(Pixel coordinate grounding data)
>>

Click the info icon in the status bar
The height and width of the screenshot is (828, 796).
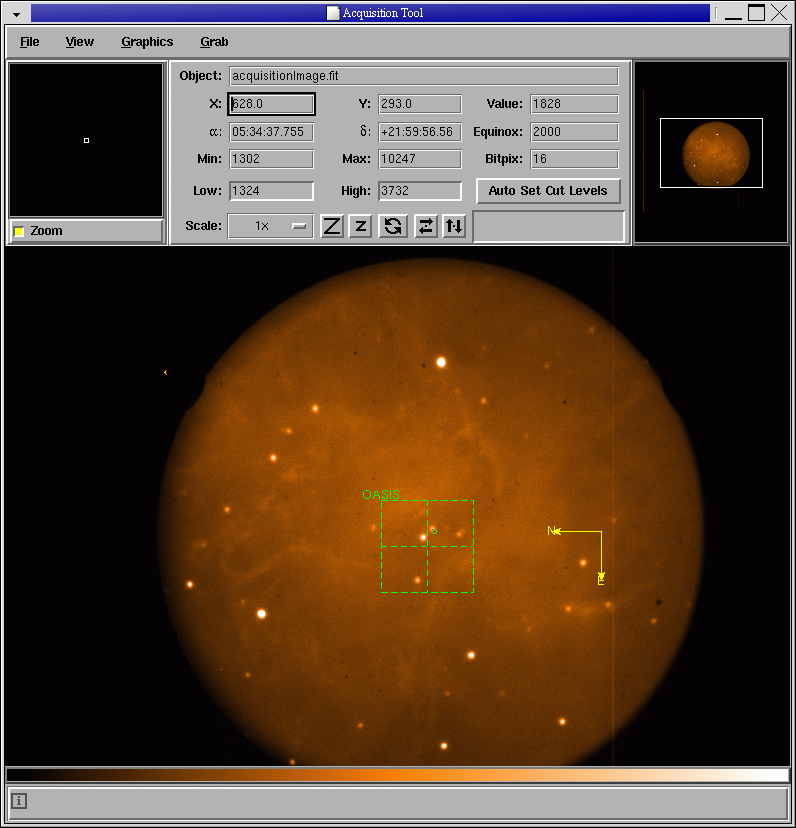coord(19,801)
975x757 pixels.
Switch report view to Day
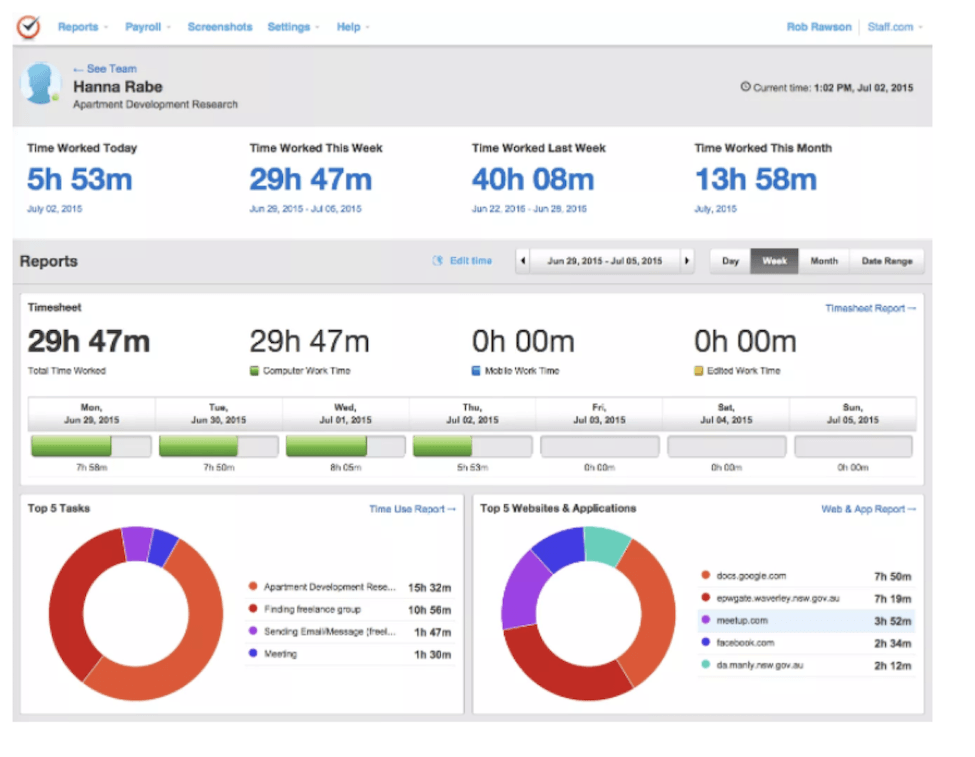click(730, 261)
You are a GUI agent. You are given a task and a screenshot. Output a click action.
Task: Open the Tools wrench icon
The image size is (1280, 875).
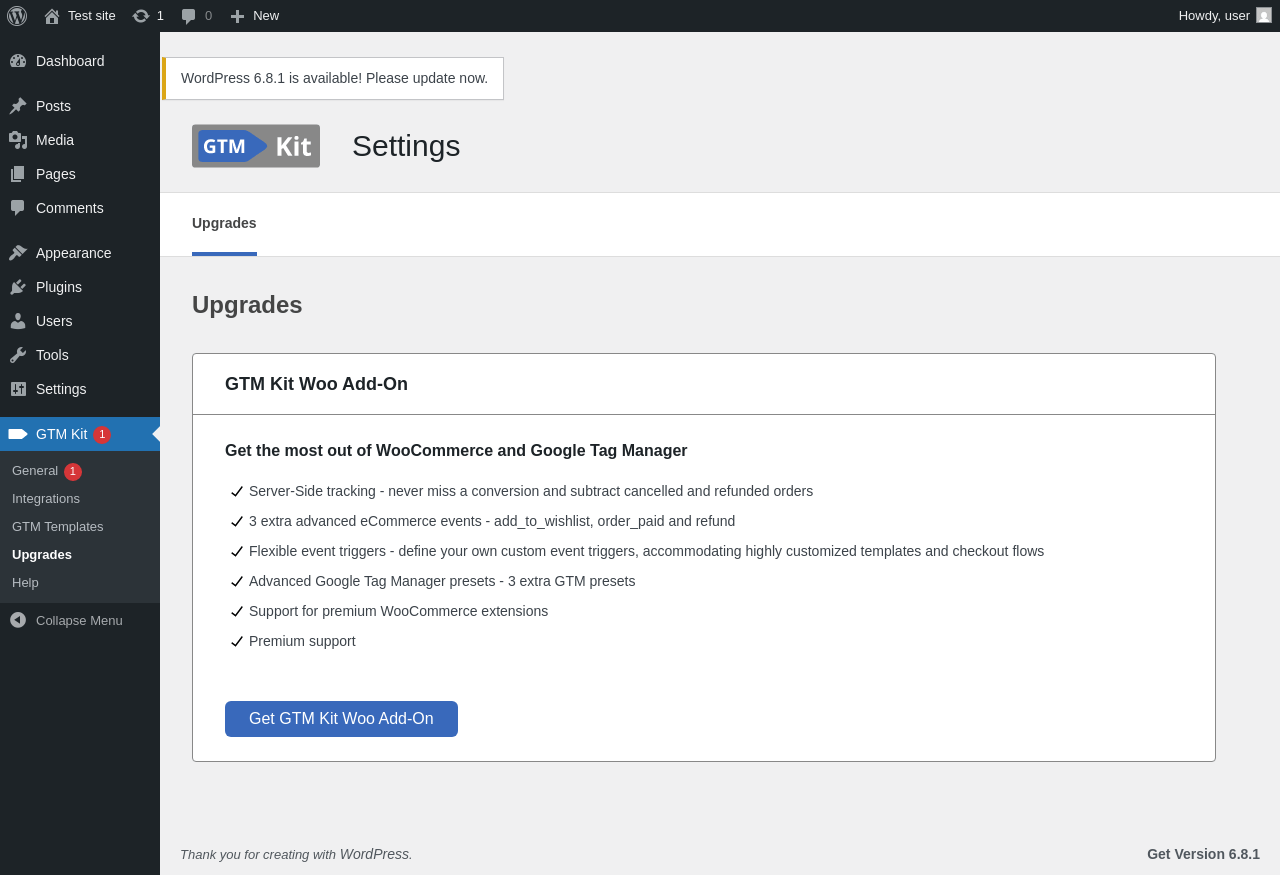coord(18,355)
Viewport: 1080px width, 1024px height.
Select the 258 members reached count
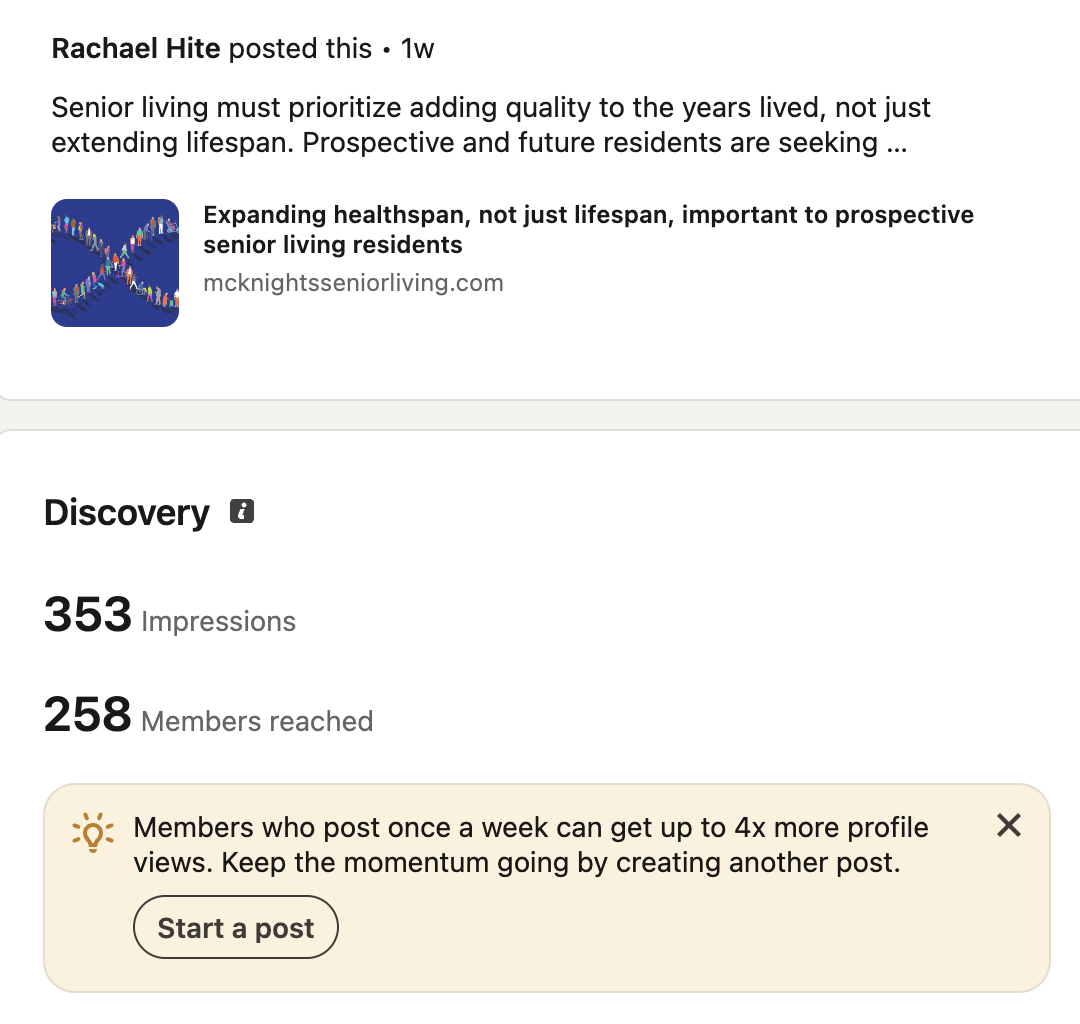click(88, 714)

<<

HOW TO COMPLETE THIS TASK: Copy the lines of the records, beginning where the line containing "975x757 pixels." appears and continuing through the final line, exactly and with no pictures.

YOUR SOLUTION:
975x757 pixels.
Switch report view to Day
click(730, 261)
You are a GUI agent. You are given a task and a screenshot. Output a click action.
Task: Open the Tools wrench icon
The image size is (1280, 875).
coord(18,355)
Viewport: 1080px width, 1024px height.
Select the 258 members reached count
click(88, 714)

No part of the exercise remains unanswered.